La tornata elettorale di ieri questo almeno raccontano i primi dati, quando è da poco scoccata la mezzanotte pare consegnare allo scenario politico dei prossimi mesi un dato fattuale e uno psicologico. Il primo dice che l'Emilia Romagna resta in mano al centrosinistra, mentre il centrodestra conferma le previsioni della vigilia e stravince in Calabria. Il secondo racconta un Pd che fino a poche ora prima del voto temeva di andare incontro a una débâcle che sarebbe passata alla storia e un Matteo Salvini che iniziava davvero a credere di essere a un passo dall'espugnare la roccaforte rossa per antonomasia, con tutte le ricadute politiche che questo avrebbe comportato. Non sembra andrà così, a dispetto delle previsioni di buona parte dei sondaggi dell'ultima settimana. E questo non può che essere motivo di grande entusiasmo per chi pensava di essere sul ciglio del baratro e di fortissima delusione per chi si era illuso di essere ad un passo dal paradiso.
Il Pd, dunque, vince la sua partita. Perché il risultato della Calabria era ampiamente scontato e i riflettori erano tutti puntati sull'Emilia Romagna. E la vince anche il governatore uscente Stefano Bonaccini che sembra aver resistito all'assalto di Salvini, onnipresente in tutte le piazze della regione nel tentativo di «espugnare» la roccaforte rossa. Assalto fallito, questo lasciano pensare i primi dati, anche per l'alta affluenza (oltre il 65%) alle urne. Una sorta di «effetto sardine», che sarebbero riuscite di fatto a riportare al voto quel pezzo di popolo del centrosinistra che alle regionali di cinque anni fa disertò in massa. Un successo, quello di Bonaccini che nonostante il dato storico di un Pd che per la prima teme di perdere in Emilia Romagna pesa proprio per la rilevanza nazionale che il leader della Lega ha voluto attribuire al voto.
E la ricaduta non potrà che essere quella di un governo più saldo. Perché se è vero che si vanno modificando i rapporti di forza tra M5s e Pd all'interno della maggioranza, è evidente che sarà l'istinto di autoconservazione dell'esecutivo a guidare le mosse dei prossimi giorni. Pur essendo uscito vincitore, infatti, il Pd non farà nulla che possa mettere in difficoltà un M5s che continua la sua lenta e così pare ineluttabile agonia. Come i Cinque stelle si guarderanno bene dall'aprire fronti polemici, sia all'esterno che all'interno del Movimento (dove il redde rationem con Luigi Di Maio si è non a caso consumato prima del voto). Una tornata elettorale, insomma, da cui Giuseppe Conte sembra uscire decisamente più stabile.

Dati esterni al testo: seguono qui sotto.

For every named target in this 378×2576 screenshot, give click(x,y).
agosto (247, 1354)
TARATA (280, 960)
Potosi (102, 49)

Se il voto blinda la maggioranza, è invece possibile che abbia contraccolpi diversi sull'opposizione. Si dovrà ragionare a bocce ferme e dopo aver analizzato con calma i voti delle singole liste, ma se la forbice tra Bonaccini e la candidata della Lega Lucia Borgonzoni è quella delle prime proiezioni è evidente che siamo davanti ad una sonora sconfitta di Salvini. Perché è stato lui a volere fortemente una candidata che non ha mai convinto gli alleati della Lega (da Fratelli d'Italia a Forza Italia), nella certezza che avrebbe potuto sopperire ai suoi limiti facendogli come ha fatto la campagna elettorale piazza dopo piazza. Se davvero la forbice è anche solo vicina ai dieci punti che ipotizzavano ieri notte le proiezioni Swg, vuol dire che il leader della Lega ha sbagliato tutto. Probabilmente senza neanche rendersene conto, altrimenti non avrebbe continuato fino alla vigilia del voto a fare delle elezioni in Emilia Romagna una disfida nazionale.
Bisognerà fare i conti voti di lista alla mano, ma è chiaro che il voto in Emilia Romagna rischia di pesare come un macigno su un Salvini che fino a qualche ora fa era convinto di poter fare il colpaccio.
Certo, i voti della Lega restano tanti, sempre intorno al 30%. Come resta il fatto di aver perso malamente una partita che l'ex ministro dell'Interno ha preteso di giocare da solo, convinto non solo di essere in partita ma anche di poterla vincere.